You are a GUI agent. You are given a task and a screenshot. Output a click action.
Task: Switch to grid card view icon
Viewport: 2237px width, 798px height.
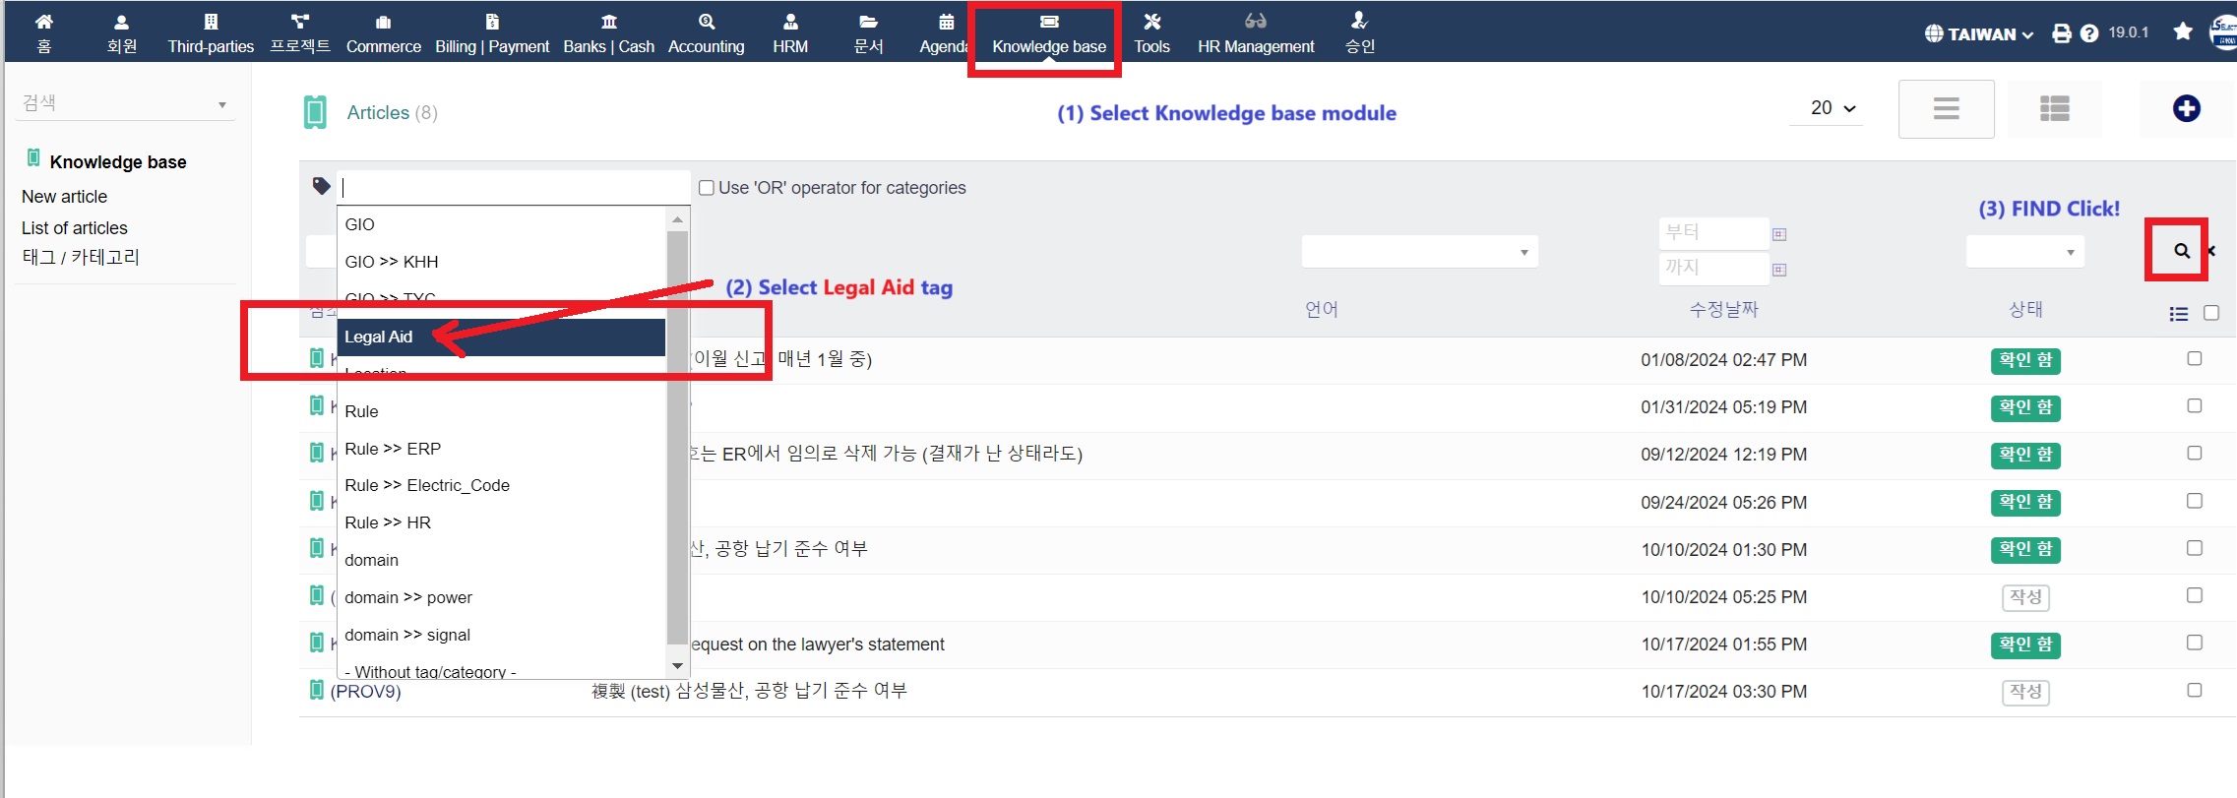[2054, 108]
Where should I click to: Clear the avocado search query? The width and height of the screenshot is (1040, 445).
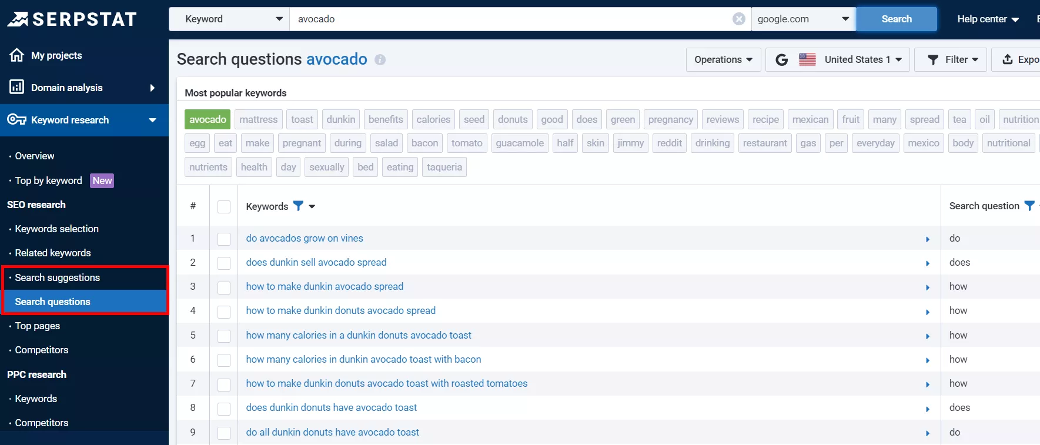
=-=-=
Please rewrite the records above, swapping "screenshot" for "screen capture" wherever it appears and changing nothing else. Leave the pictures out.

FINISHED TASK
You are a GUI agent. You are given a task and a screen capture. Output a click action.
Task: Switch to grid card view icon
Viewport: 2237px width, 798px height.
[2054, 108]
Where should I click to: Clear the avocado search query? The width and height of the screen capture is (1040, 445).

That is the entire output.